*Data excerpts:*
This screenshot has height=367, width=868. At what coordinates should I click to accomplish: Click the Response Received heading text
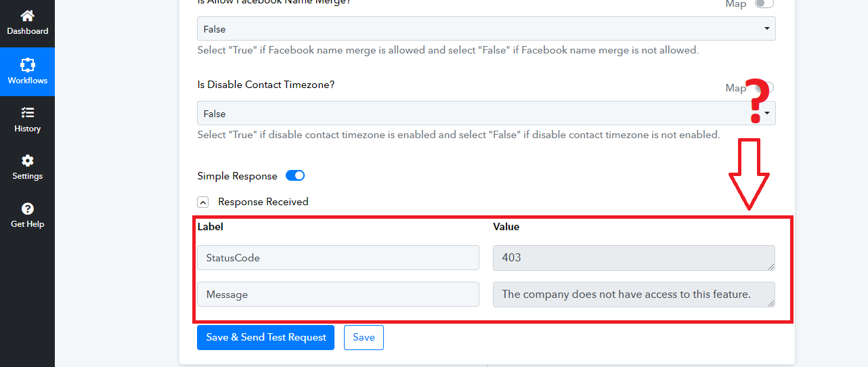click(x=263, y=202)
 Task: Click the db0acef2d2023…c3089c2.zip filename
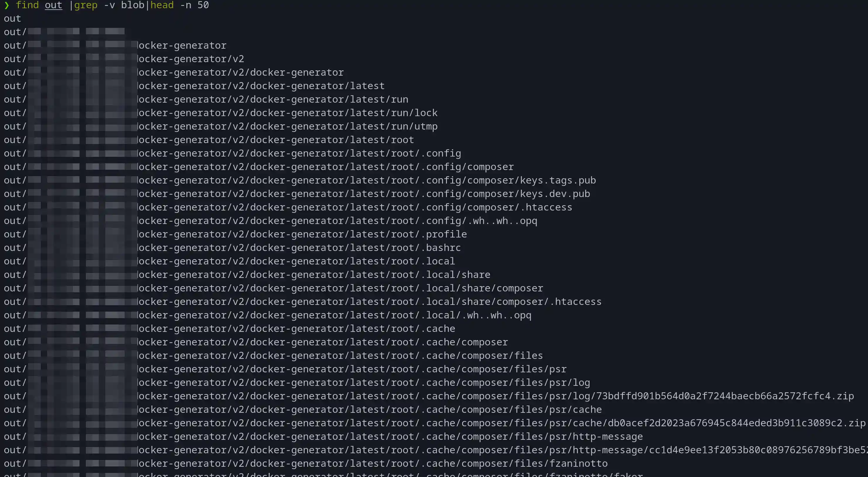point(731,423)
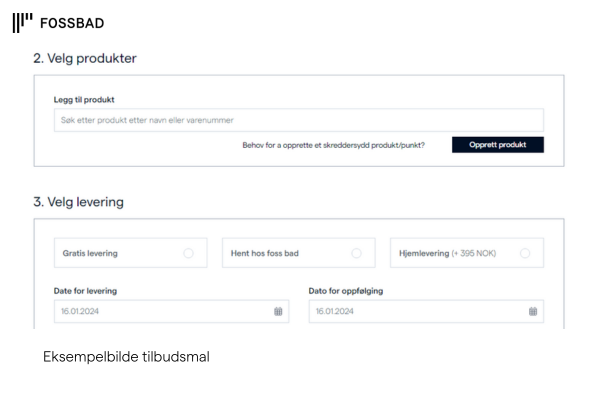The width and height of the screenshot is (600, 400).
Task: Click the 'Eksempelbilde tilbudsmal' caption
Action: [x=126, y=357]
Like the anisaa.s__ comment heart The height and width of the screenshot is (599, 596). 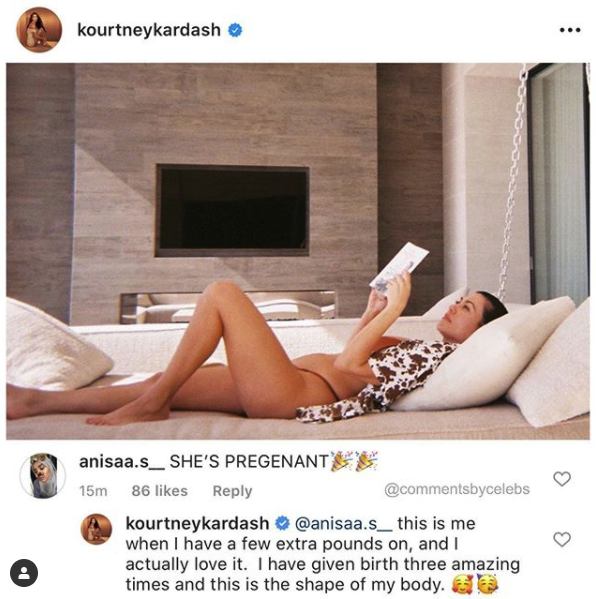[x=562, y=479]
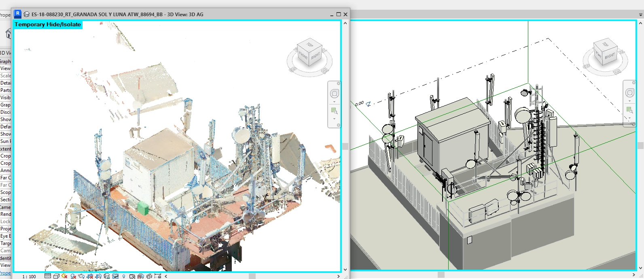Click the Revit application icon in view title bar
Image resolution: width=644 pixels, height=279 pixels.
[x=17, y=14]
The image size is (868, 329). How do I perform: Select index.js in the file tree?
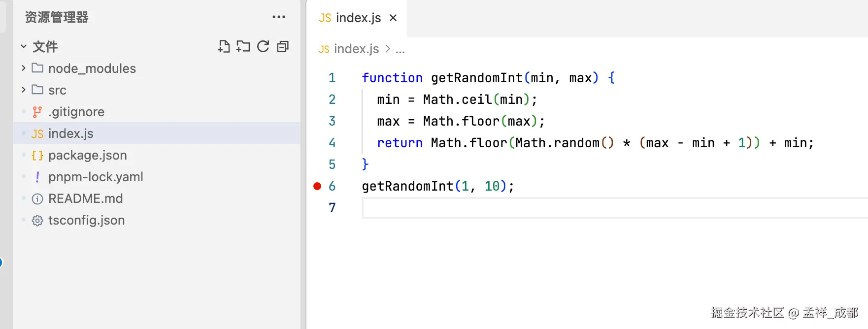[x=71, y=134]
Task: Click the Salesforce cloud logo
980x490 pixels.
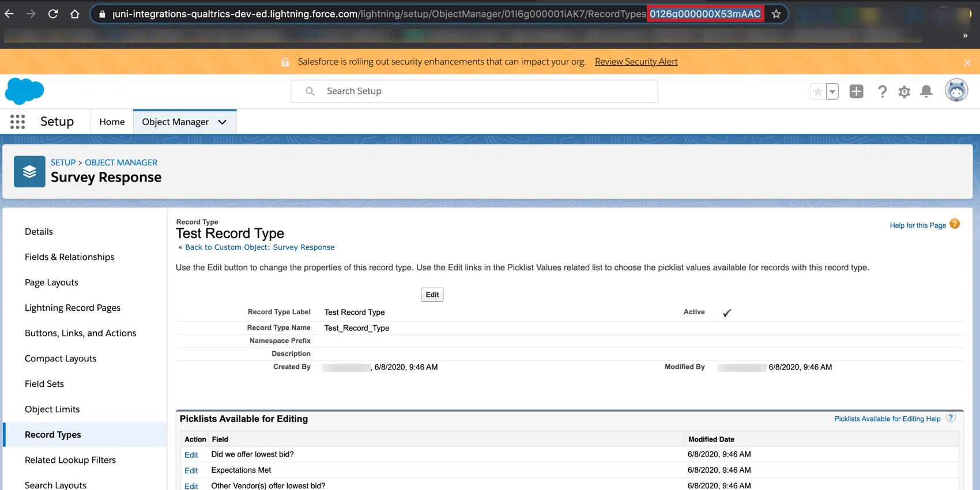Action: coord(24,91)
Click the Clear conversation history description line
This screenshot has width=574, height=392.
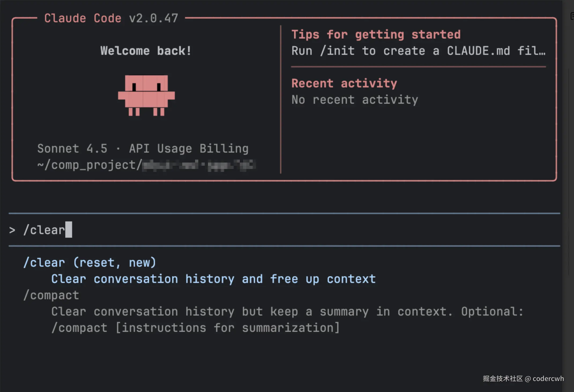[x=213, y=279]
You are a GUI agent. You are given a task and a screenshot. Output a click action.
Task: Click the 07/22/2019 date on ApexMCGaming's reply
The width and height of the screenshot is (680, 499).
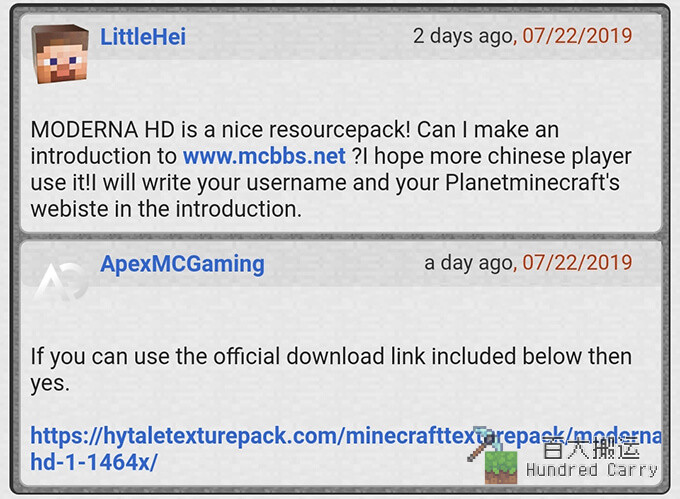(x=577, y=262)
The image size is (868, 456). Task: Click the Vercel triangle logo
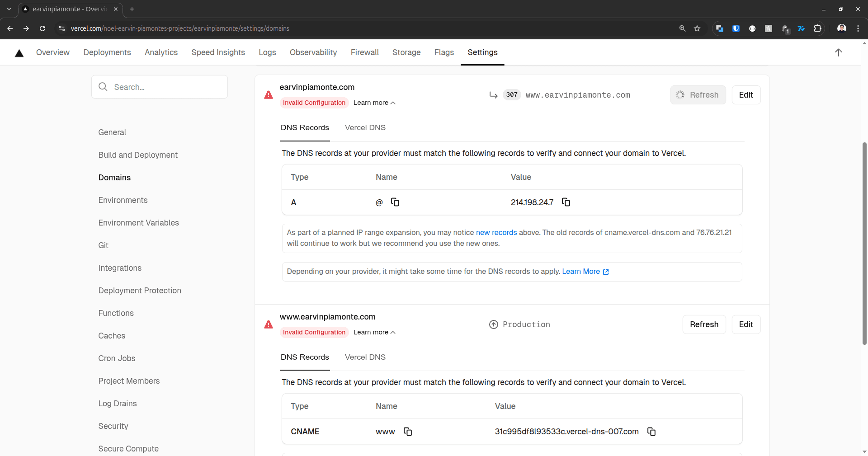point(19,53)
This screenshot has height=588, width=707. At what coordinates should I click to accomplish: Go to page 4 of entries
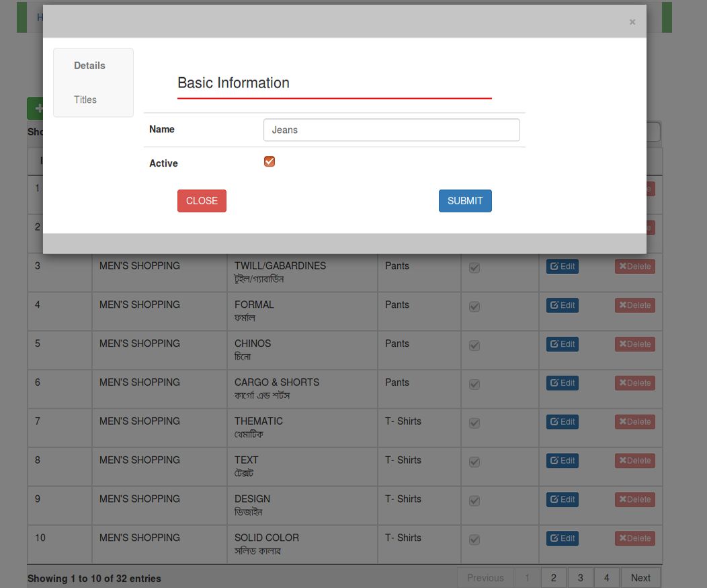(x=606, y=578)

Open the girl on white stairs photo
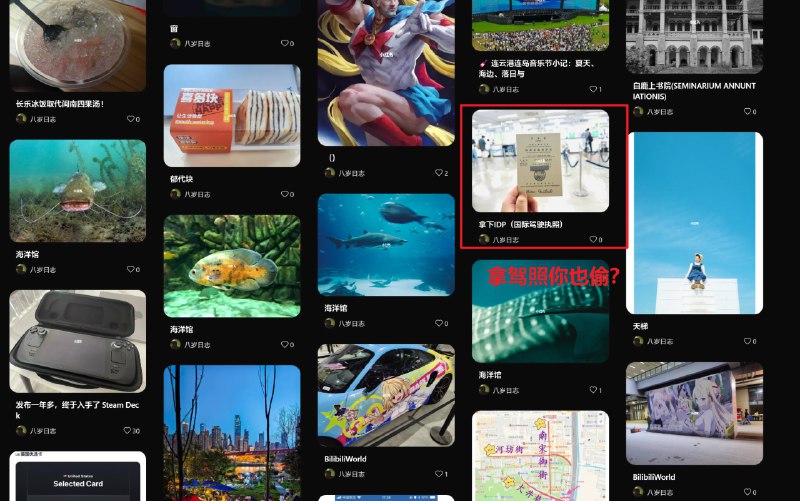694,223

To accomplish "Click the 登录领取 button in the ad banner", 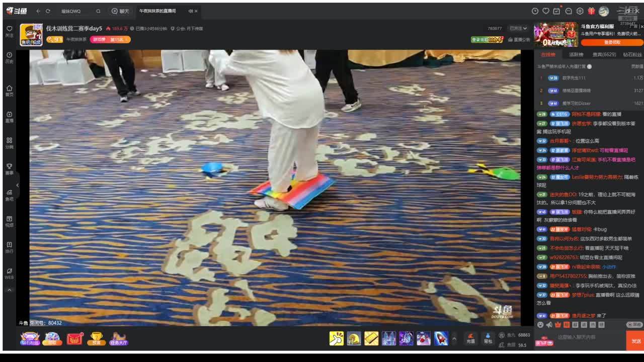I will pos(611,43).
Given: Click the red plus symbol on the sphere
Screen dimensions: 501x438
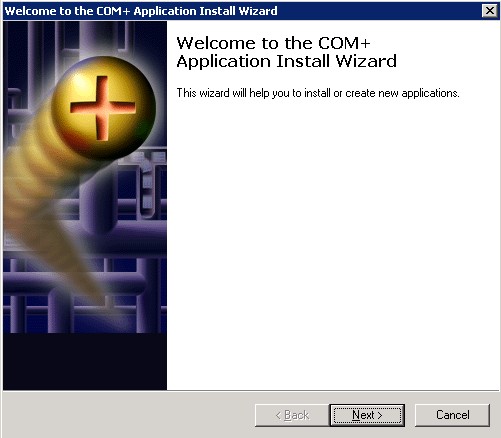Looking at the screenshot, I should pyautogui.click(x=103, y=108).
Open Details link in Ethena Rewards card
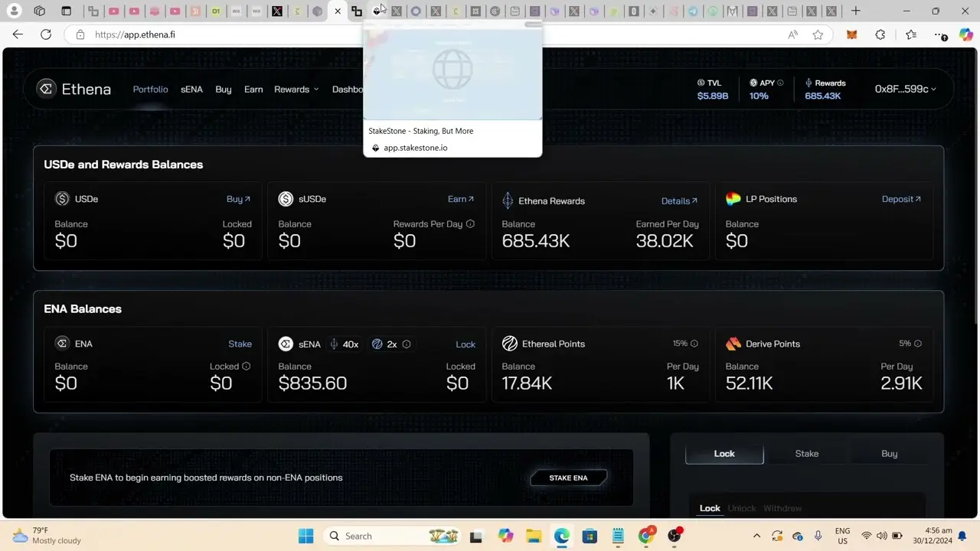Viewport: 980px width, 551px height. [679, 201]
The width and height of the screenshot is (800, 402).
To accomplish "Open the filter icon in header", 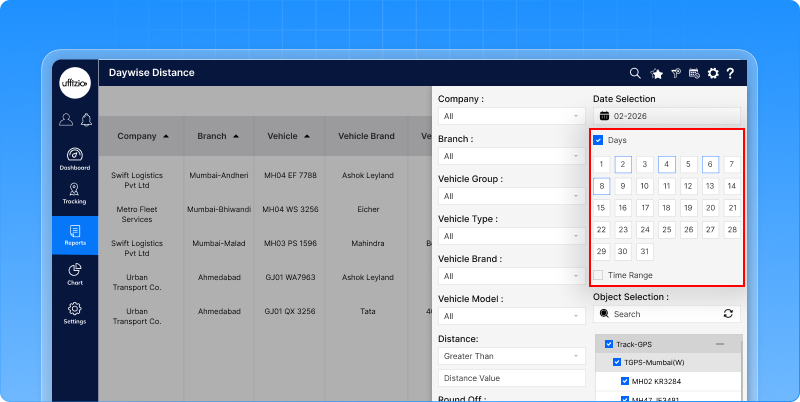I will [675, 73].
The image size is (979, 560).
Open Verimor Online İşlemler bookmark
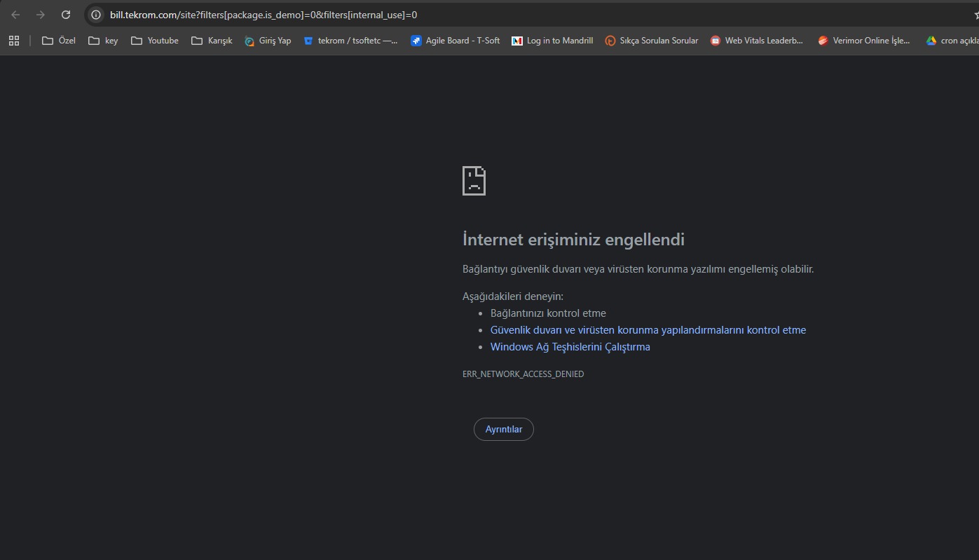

*WHAT THE TASK REQUIRES:* Your copy should consist only of the lines from the one containing "The image size is (979, 560)." through the last line of the entries above, reproduced exactly, without pictures.

*TASK RESULT:*
The image size is (979, 560).
Open Verimor Online İşlemler bookmark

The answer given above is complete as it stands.